19 August 2014

ALS Ice Bucket Challenge!

13 August 2014

The Truth of Sorrow and Empathy

03 August 2014

Dear Asshole

Some people come with WAY too many disclaimers!! Too many rules that people need to abide by to be considered worthy of their company, and in return they get to behave in whatever obnoxious manner they see fit just because they constantly shout, "I'M AN ASSHOLE, THIS IS JUST WHO I AM AND YOU EITHER ACCEPT ME OR LEAVE ME ALONE!" Then of course they get uppity when folks sometimes just leave them alone. "THEY JUST COULDN'T HANDLE ME!" 

You're probably right. They couldn't. If you openly acknowledge that you're an asshole, you need to openly accept that you'll probably get treated like one. Yes, the world will accept that you are just an asshole, it's who you are and you simply just can't help it. But too many of you are under the delusion that 'acceptance' means 'tolerance'.


It does not!

For me, acceptance means I am willing to understand that this is just how the situation is going to be. You are an asshole, ok, I get it. Sigh. However I still have a choice! I can choose to keep the asshole in my life, knowing that the asshole will happily continue to be an asshole, or I can choose to leave the asshole alone, knowing that the asshole will happily continue to be an asshole. I tend to leave assholes alone. Just let 'em be.

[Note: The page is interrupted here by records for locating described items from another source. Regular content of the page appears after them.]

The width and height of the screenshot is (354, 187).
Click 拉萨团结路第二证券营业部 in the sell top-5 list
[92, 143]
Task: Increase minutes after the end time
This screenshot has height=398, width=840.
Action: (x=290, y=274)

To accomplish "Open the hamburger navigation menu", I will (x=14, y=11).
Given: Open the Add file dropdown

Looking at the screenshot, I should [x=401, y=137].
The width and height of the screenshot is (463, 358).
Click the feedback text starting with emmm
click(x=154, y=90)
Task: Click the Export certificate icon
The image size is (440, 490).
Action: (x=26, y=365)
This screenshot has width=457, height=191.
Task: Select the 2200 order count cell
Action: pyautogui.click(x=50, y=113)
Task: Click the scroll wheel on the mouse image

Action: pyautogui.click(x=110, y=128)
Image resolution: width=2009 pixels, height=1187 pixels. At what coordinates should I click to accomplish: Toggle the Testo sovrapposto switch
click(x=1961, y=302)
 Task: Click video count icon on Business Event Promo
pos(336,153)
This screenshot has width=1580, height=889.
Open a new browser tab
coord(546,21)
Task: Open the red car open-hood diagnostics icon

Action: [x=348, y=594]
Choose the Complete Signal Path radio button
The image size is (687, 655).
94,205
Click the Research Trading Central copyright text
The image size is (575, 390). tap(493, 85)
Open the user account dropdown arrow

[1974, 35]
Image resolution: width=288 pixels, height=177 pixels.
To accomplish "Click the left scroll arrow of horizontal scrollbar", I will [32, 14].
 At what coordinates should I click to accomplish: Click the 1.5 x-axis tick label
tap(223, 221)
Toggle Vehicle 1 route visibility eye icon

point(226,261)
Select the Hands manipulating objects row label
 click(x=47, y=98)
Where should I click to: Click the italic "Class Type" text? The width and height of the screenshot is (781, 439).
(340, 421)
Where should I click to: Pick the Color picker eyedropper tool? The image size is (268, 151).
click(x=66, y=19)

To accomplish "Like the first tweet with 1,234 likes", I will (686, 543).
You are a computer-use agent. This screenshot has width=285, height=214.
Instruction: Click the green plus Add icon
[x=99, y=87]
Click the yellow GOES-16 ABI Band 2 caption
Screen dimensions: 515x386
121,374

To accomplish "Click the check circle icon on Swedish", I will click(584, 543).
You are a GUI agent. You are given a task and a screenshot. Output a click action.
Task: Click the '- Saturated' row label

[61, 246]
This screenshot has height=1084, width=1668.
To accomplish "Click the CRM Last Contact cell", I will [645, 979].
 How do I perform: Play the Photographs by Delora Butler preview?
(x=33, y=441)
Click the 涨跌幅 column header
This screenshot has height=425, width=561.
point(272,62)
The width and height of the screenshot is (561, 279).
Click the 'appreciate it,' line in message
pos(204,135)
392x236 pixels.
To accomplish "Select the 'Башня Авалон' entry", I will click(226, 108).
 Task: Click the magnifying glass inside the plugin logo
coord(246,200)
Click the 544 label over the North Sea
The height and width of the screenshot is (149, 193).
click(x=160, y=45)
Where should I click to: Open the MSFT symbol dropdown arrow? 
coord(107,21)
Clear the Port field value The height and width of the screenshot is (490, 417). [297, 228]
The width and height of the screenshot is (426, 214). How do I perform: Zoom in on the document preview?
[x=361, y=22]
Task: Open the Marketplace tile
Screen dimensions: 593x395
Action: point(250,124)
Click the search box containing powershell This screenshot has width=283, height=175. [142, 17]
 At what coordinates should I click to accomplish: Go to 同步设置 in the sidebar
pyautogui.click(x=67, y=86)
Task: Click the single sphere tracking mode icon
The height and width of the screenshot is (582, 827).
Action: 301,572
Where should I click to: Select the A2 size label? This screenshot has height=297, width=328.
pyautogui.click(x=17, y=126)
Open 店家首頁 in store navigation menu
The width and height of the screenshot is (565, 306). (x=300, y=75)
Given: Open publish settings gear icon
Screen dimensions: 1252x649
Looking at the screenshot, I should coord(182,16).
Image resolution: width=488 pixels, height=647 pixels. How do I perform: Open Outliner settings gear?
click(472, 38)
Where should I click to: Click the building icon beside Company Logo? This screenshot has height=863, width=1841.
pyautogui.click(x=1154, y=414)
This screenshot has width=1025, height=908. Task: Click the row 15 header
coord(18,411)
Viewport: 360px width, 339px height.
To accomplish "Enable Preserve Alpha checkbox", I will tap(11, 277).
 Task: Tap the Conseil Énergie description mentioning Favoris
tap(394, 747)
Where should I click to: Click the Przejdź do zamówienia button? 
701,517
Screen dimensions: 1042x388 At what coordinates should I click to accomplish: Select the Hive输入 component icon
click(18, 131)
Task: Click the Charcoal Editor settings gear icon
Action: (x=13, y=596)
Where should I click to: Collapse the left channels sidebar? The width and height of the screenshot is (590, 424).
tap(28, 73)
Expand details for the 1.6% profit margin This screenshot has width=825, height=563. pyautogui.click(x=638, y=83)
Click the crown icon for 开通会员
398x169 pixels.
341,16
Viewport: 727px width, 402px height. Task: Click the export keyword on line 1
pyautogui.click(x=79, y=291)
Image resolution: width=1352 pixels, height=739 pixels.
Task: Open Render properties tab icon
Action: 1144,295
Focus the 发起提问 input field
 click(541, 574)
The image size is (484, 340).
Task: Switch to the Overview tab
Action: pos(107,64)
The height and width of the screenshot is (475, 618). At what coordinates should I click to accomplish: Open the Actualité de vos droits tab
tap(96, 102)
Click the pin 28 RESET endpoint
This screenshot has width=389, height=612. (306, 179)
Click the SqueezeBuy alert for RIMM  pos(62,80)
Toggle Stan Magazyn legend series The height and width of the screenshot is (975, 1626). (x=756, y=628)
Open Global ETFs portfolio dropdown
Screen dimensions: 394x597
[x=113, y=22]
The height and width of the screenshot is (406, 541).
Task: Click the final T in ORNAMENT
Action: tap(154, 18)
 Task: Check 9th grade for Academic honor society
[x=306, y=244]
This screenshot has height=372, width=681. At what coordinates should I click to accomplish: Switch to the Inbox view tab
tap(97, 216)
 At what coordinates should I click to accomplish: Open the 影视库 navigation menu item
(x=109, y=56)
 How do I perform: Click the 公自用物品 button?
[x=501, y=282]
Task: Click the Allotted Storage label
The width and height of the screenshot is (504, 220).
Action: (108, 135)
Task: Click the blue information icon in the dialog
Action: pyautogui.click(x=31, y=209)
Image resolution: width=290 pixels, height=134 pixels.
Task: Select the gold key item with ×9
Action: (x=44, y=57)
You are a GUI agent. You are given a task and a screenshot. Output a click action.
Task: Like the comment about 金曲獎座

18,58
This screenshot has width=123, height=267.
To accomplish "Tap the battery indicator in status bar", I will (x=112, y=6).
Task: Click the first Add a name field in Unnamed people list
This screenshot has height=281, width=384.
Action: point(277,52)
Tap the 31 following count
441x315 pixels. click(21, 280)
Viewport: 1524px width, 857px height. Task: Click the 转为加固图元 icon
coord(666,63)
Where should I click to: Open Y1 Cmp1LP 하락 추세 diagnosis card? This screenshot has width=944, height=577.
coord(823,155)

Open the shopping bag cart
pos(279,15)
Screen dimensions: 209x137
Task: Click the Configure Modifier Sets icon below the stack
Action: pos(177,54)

But I'm a nice person. Some folks might decide to slap the asshole or cuss the asshole out or sleep with the asshole's spouse. The thing is, Asshole, your karma kinda sets you up for this and YOU need to accept that.

If you are determined to be an asshole, you should be determined to be treated like an asshole. Accept that.

Often the flip side is too damn much work! Even subtle assholes require a lot of work to maintain friendships with! Those folks with these vaguely spoken, but mostly unspoken, policies about what can or can't happen, can or can't be spoken, should or shouldn't be worn, laughed about, frowned upon, etc. in their presence!! 

You know the ones, when you leave them you feel like you're back in high school and just took your final exam and you're in the hall wondering, "Did I answer question 8 right? Maybe I shouldn't have written so much? Or maybe I should've written more!" You leave the asshole's presence thinking, "I wonder if they're mad at me for saying that? Why did she look at me like that? Was that a joke or were they serious?" IT'S EXHAUSTING!! And worse, it's not worth it! Why?

BECAUSE YOU'RE AN ASSHOLE!! 

Would you think it was worth it to hang out with you, Asshole? I guess you probably would, or else you wouldn't be so much of an asshole and think it was ok. Not just ok, that it makes you somehow smarter, stronger or better than those around you who aren't assholes.

However, I personally think the price of admission to your world is too high; you're asking for too much patience, too much egg-shell walking, too much tolerance for your behavior while not returning that tolerance to those willing to accept it, and basically, as my dad would say, too much "shuckin' and jivin'". Like most luxury items, you might serve a purpose and be fun to have around, but in the end I really can't afford you and I'm probably better off without you.